Union wins wage dispute
BY NANCY HICKS / Lincoln Journal Star
More than 9,000 state workers should get better raises than offered by Gov. Dave Heineman’s administration, the state’s Commission of Industrial Relations ruled Tuesday.
The commission sided with the union on the wages for the eight state employee bargaining units that had wage contract disputes.
Under the ruling, state workers would get up to 7.5 percent raises each of the next two years, if their wages are lower than salaries for comparable jobs in other states.
In addition, the employees would get 2.5 percent raises on their hiring anniversary date each year.

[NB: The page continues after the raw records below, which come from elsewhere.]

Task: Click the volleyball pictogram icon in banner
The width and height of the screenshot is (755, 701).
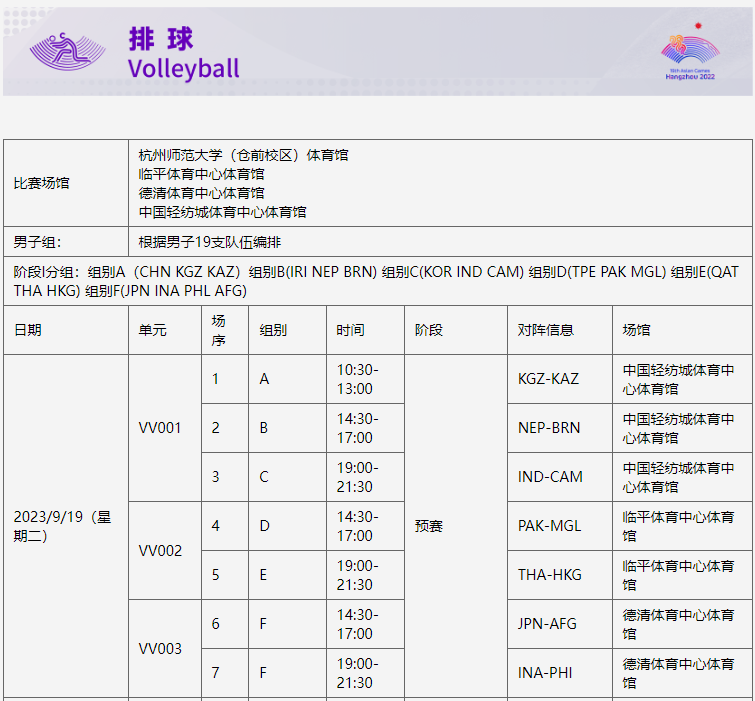Action: (67, 52)
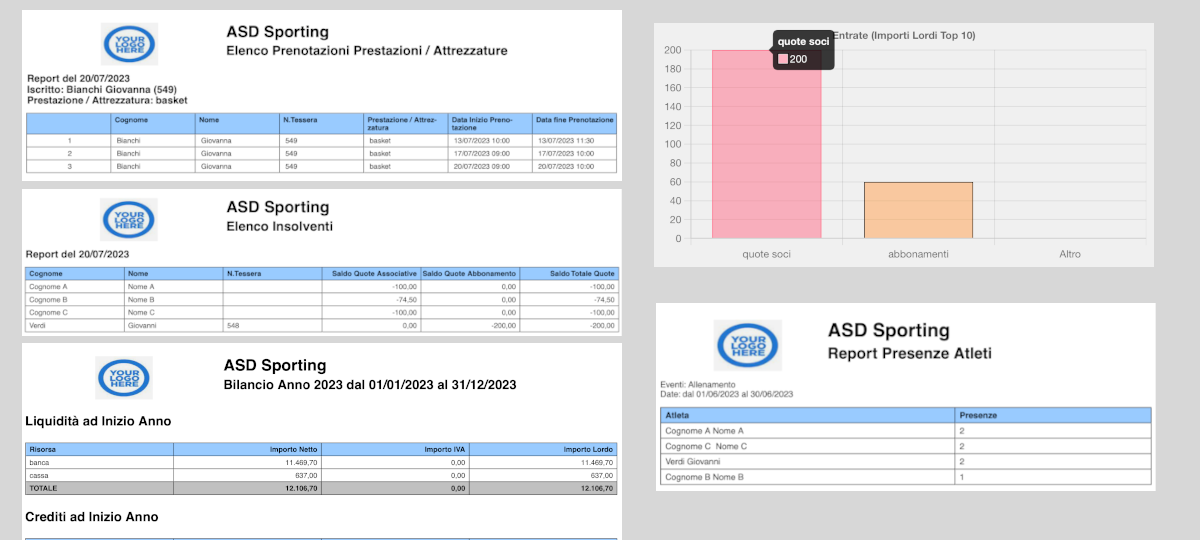This screenshot has width=1200, height=540.
Task: Select the orange abbonamenti bar
Action: click(x=918, y=210)
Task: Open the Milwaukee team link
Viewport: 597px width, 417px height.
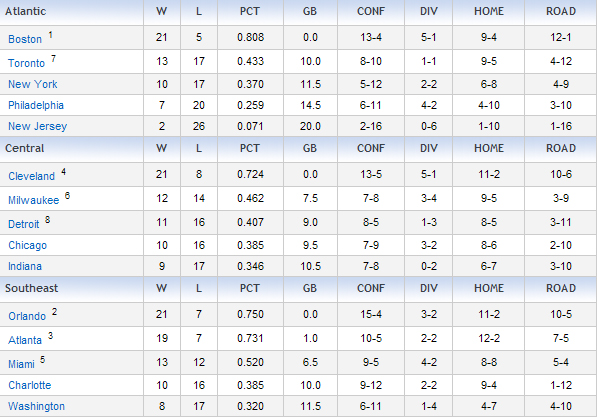Action: 34,200
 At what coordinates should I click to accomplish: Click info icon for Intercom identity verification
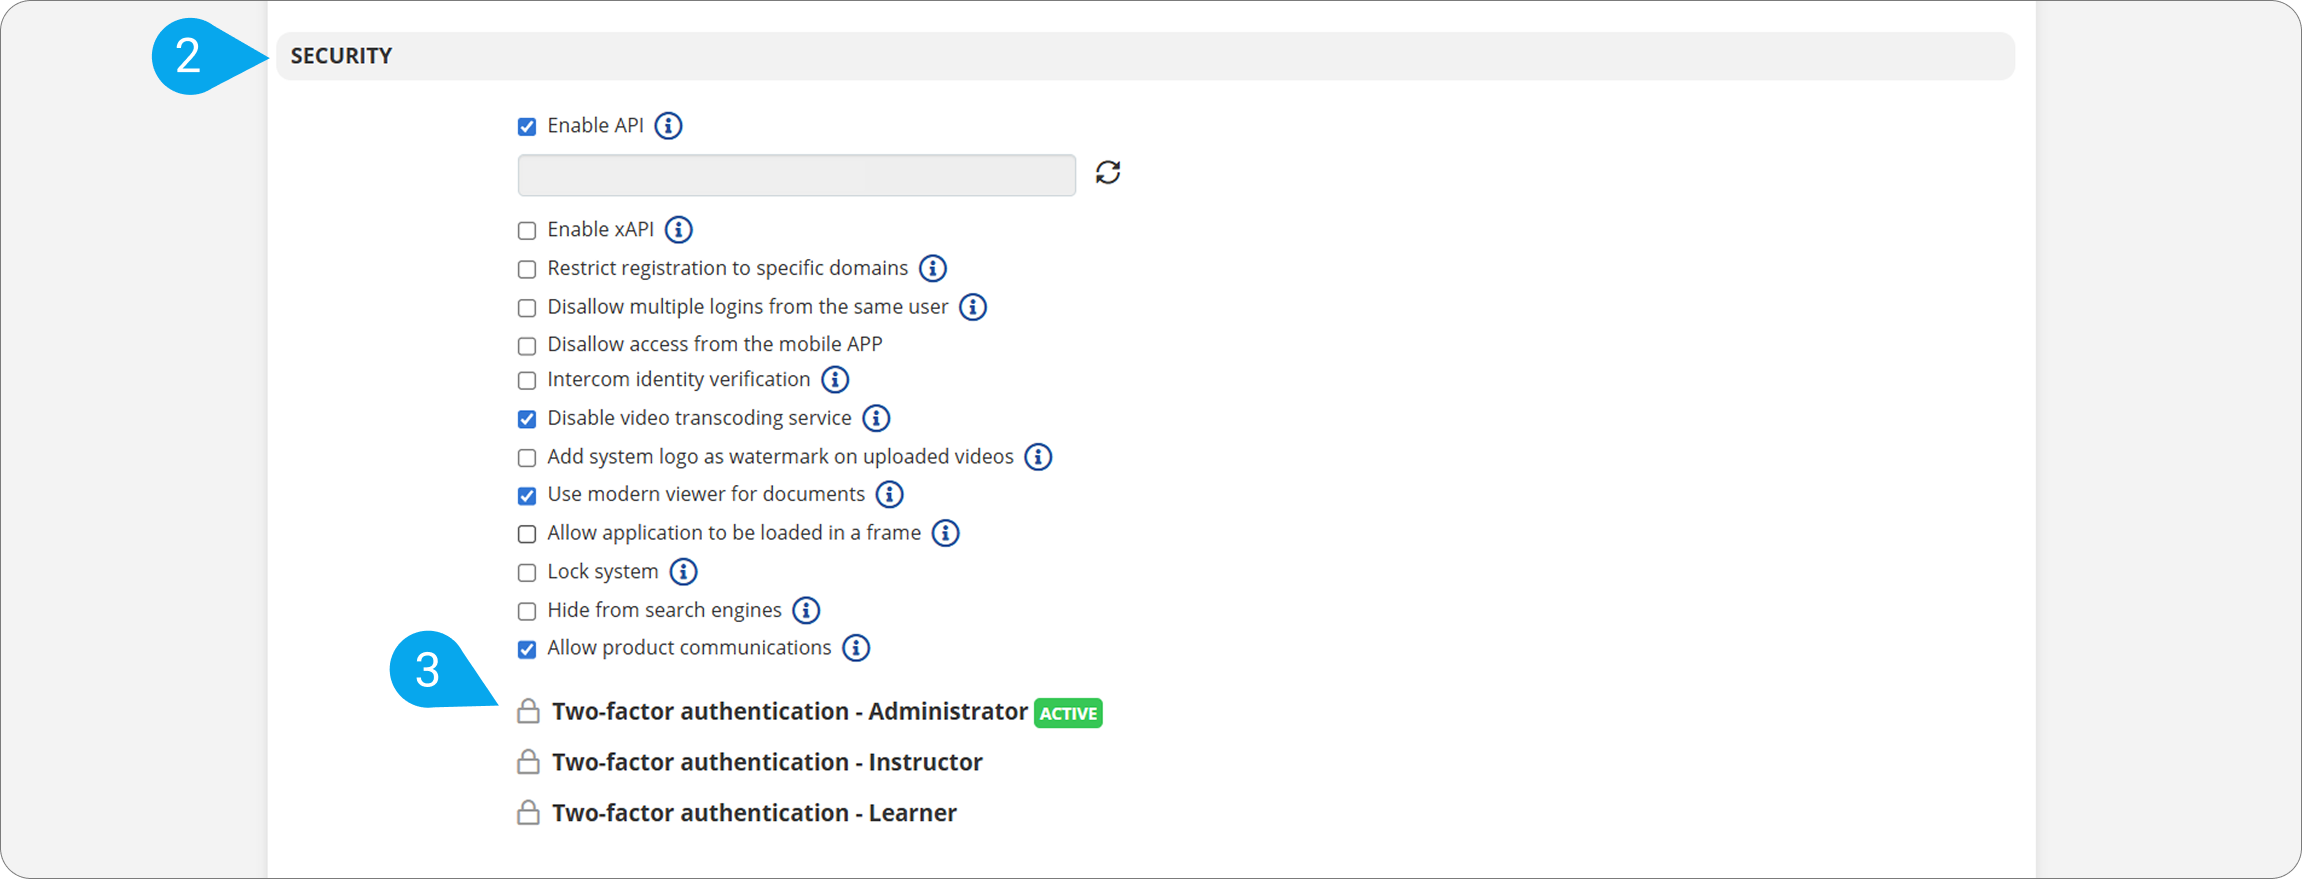[x=835, y=380]
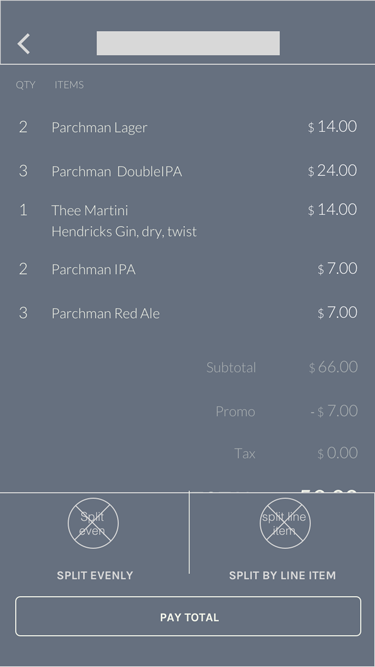Go back using the left chevron arrow

[24, 44]
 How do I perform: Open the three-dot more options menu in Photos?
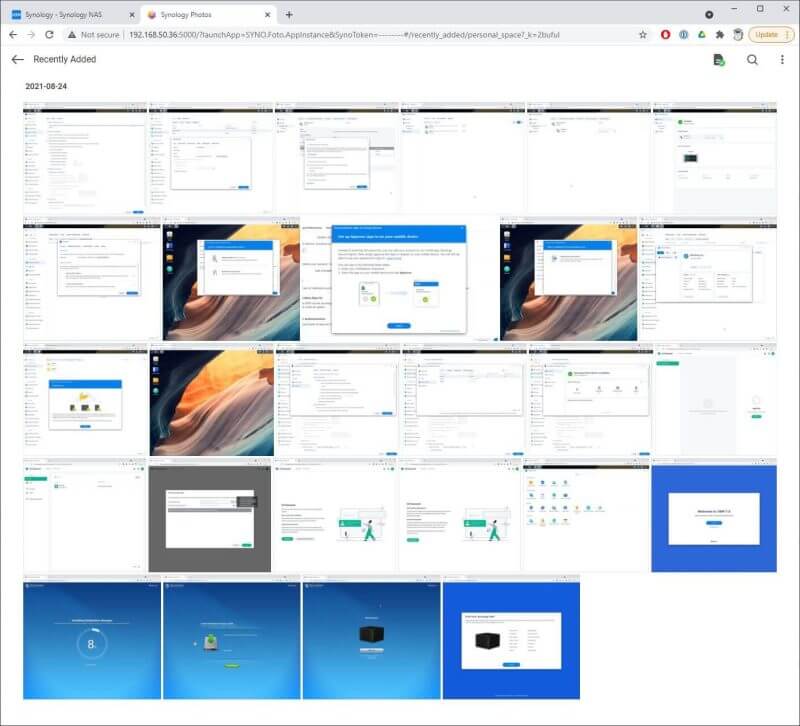pyautogui.click(x=782, y=60)
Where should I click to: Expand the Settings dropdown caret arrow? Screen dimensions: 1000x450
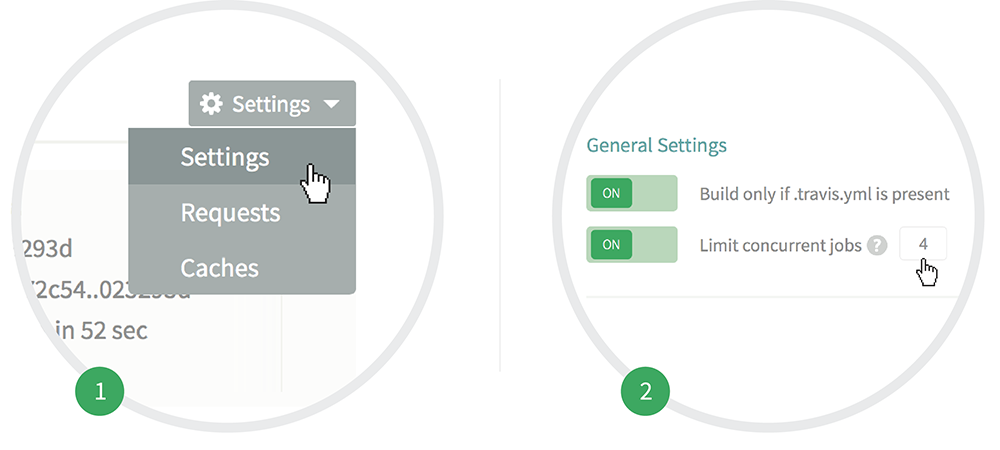point(332,104)
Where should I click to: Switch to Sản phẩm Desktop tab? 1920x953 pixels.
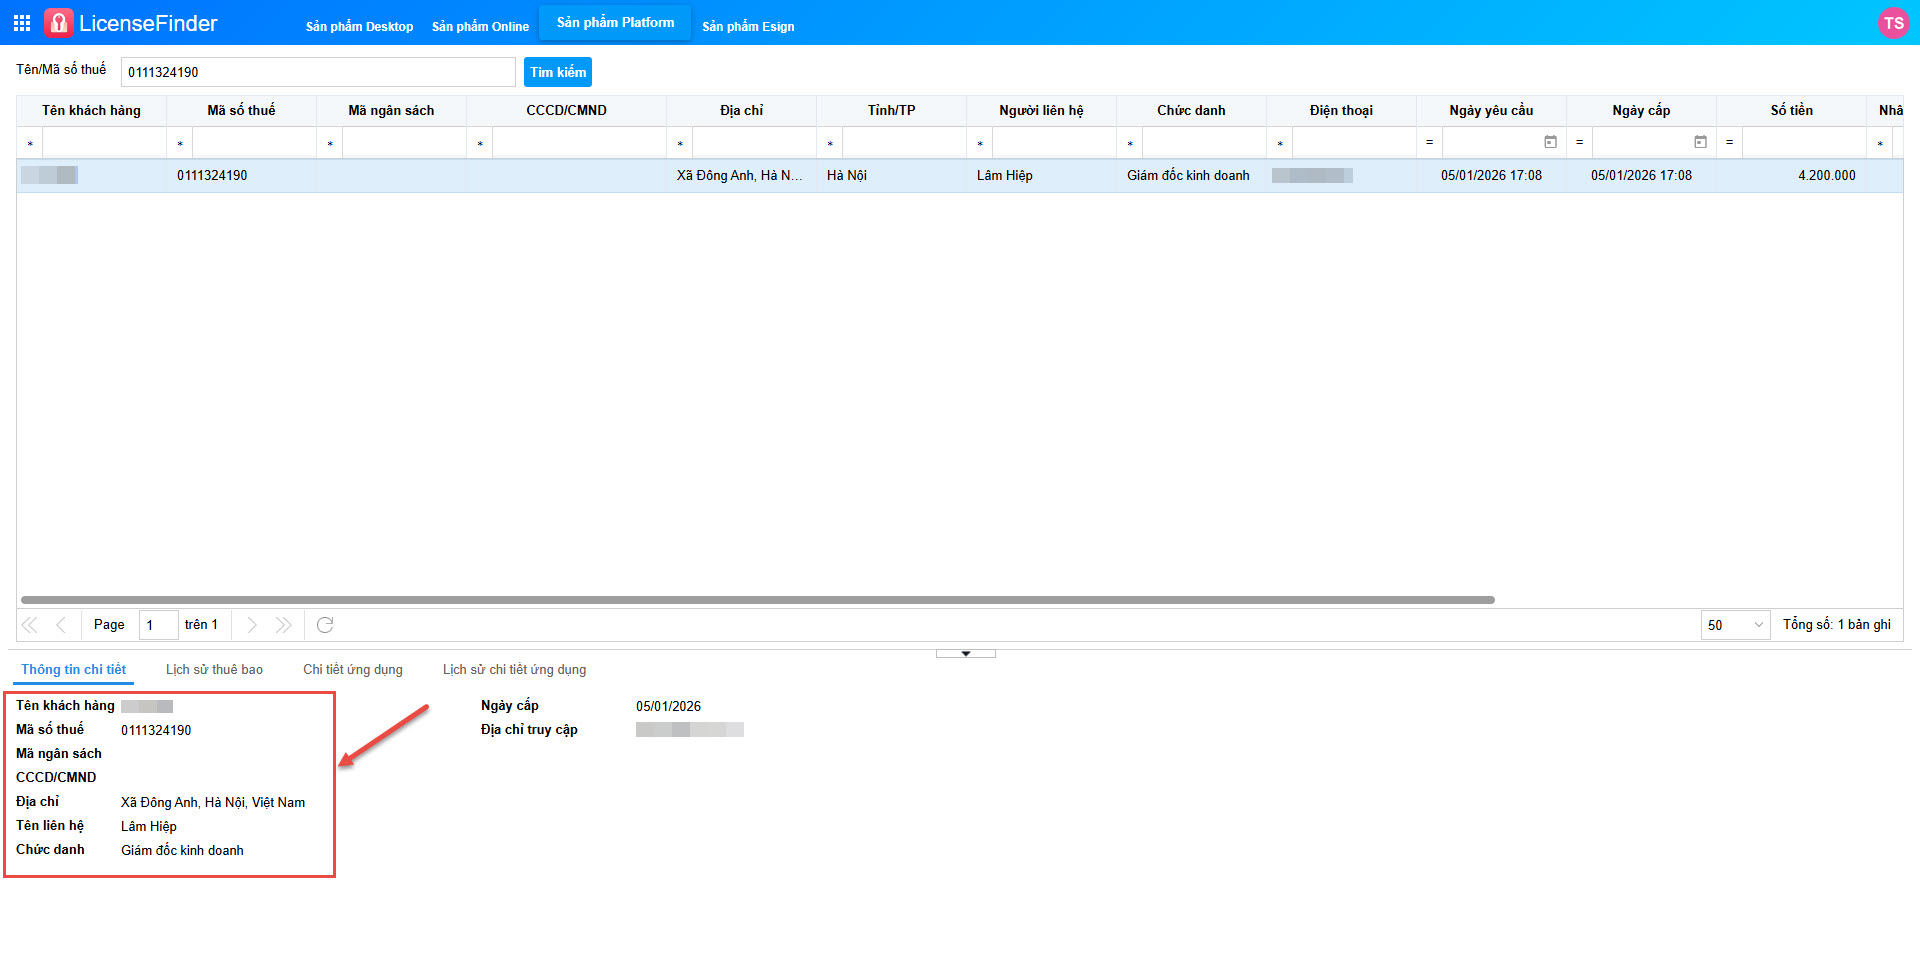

The commission upheld a decision by a special master, who found the state’s original offer of 2.5 percent raises each year did nothing to bring underpaid employees up to comparable wages with other states.
The state’s offer provided equal pay treatment for each employee but did not move state workers toward comparability, the standard set in state law, the ruling said.
That ruling will stand unless the state decides to appeal it to the Nebraska Supreme Court.
Tuesday morning, the state’s chief negotiator, Bill Wood, said he hadn’t had time to read the decision and had no comment.
All employees not covered by the union received a 3 percent raise at the beginning of the state’s fiscal year, July 1. Workers in the eight bargaining units covered by the wage dispute will get the raises, plus 7 percent interest, when the issue is finally settled, said Mike Marvin, executive director of NAPE/AFSCME Local 61.
The state’s labor negotiation process provides a specific appeal process when the union and administration can’t agree.
The first step is a decision by a special master, who chooses between the final offers. That can be appealed to the commission and then to the state Court of Appeals and Supreme Court.
The state had originally offered a flat 2.5 percent increase each year during the negotiation phase. The administration increased its offer, to adjustments providing as much a 5 percent a year increases, after the union appealed the special master ruling to the commission.
The union rejected those later offers because they provided employees less than they would receive under the special master ruling.